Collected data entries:
· · ·

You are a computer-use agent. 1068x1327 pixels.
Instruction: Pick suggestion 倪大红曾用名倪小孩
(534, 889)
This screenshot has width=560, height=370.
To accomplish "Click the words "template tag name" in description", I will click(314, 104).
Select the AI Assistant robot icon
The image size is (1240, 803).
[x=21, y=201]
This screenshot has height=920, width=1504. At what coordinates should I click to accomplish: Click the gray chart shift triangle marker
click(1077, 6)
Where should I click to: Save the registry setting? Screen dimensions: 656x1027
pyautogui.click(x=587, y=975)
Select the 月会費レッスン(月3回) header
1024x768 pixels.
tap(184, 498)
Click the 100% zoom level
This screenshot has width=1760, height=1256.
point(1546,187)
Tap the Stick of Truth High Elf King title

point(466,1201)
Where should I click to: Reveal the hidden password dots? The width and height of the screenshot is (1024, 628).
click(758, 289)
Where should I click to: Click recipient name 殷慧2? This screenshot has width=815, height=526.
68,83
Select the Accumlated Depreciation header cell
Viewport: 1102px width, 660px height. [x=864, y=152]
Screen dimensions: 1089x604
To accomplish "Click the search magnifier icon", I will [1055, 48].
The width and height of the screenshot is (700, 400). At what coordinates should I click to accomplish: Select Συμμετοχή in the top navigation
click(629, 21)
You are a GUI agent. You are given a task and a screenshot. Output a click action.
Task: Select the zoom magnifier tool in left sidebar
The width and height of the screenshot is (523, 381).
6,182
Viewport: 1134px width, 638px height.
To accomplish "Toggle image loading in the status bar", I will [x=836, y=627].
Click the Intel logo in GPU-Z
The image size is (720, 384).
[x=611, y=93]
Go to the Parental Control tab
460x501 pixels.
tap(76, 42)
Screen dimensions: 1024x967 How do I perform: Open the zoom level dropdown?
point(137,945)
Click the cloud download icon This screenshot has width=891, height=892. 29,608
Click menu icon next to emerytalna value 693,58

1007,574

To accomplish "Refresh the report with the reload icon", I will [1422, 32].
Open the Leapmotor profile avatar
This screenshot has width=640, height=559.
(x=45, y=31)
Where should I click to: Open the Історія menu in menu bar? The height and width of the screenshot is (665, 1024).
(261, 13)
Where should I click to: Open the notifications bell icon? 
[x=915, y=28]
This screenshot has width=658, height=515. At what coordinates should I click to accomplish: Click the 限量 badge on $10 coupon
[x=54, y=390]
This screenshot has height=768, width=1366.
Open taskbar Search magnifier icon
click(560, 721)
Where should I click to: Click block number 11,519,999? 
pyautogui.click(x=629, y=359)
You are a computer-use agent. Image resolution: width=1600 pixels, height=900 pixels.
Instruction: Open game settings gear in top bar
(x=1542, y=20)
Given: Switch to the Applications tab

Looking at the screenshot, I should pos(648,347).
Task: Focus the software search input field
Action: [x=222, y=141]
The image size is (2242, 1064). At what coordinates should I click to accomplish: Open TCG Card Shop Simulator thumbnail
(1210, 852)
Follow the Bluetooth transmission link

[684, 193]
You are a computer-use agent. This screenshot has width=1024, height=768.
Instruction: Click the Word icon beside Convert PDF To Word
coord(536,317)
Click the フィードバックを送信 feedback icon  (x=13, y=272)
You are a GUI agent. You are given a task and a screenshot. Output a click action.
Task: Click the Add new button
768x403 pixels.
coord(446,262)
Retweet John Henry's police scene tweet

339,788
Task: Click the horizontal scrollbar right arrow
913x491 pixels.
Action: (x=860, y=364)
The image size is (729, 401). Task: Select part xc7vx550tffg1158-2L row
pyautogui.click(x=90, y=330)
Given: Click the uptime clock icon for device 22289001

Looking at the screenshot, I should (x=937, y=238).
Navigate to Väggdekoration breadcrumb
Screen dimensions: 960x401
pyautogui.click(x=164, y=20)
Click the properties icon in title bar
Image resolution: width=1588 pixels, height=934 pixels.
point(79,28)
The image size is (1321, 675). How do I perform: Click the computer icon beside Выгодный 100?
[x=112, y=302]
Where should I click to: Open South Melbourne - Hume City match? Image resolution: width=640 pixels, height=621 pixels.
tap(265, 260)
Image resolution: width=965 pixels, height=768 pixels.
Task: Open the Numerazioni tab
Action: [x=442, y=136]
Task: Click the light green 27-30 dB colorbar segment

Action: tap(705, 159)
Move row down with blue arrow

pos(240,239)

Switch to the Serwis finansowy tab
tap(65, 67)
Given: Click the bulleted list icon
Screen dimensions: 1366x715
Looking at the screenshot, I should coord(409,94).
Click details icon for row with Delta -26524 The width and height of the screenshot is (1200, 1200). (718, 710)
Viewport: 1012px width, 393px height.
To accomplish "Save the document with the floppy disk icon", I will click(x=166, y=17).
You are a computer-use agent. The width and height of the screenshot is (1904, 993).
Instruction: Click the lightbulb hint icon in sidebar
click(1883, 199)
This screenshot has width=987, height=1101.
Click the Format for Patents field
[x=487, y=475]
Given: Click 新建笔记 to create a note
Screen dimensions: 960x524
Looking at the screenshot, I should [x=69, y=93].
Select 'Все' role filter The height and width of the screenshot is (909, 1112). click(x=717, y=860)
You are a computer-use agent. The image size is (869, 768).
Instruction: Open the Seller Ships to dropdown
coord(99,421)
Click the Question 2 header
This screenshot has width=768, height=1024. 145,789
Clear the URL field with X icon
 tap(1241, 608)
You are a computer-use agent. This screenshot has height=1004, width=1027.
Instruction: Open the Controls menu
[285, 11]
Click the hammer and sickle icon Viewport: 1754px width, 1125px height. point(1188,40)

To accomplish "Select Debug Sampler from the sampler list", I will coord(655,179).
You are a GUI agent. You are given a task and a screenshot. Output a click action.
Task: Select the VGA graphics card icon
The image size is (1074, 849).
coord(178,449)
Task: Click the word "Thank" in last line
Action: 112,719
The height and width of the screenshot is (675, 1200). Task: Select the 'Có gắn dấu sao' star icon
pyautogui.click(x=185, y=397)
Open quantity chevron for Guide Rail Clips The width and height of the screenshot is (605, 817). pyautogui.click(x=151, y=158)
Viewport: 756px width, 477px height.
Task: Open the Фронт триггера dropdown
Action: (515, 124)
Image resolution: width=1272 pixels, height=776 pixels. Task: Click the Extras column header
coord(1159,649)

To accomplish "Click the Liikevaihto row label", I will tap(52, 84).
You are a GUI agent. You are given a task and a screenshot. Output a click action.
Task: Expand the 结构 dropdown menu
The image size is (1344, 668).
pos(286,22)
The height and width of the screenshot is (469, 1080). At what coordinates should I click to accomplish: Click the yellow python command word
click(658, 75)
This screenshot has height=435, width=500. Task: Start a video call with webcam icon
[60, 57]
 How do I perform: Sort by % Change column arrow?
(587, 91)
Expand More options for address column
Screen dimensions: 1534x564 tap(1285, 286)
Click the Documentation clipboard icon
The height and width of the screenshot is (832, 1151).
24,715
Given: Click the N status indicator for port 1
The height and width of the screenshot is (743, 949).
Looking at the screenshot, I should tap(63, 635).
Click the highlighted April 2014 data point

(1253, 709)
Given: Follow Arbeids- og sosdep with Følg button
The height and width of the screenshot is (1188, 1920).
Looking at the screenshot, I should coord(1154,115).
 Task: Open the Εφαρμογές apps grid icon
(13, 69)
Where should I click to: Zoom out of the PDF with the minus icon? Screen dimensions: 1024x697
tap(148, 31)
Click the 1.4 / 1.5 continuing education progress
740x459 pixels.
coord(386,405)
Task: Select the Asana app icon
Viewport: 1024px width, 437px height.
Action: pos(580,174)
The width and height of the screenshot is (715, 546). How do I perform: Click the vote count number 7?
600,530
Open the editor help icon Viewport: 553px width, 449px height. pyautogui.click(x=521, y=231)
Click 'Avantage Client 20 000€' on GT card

· · ·

* [YOUR TASK] When a line in the entries above contains "button", count it; please answer with the number only.

* [WRITTEN RESPONSE] 2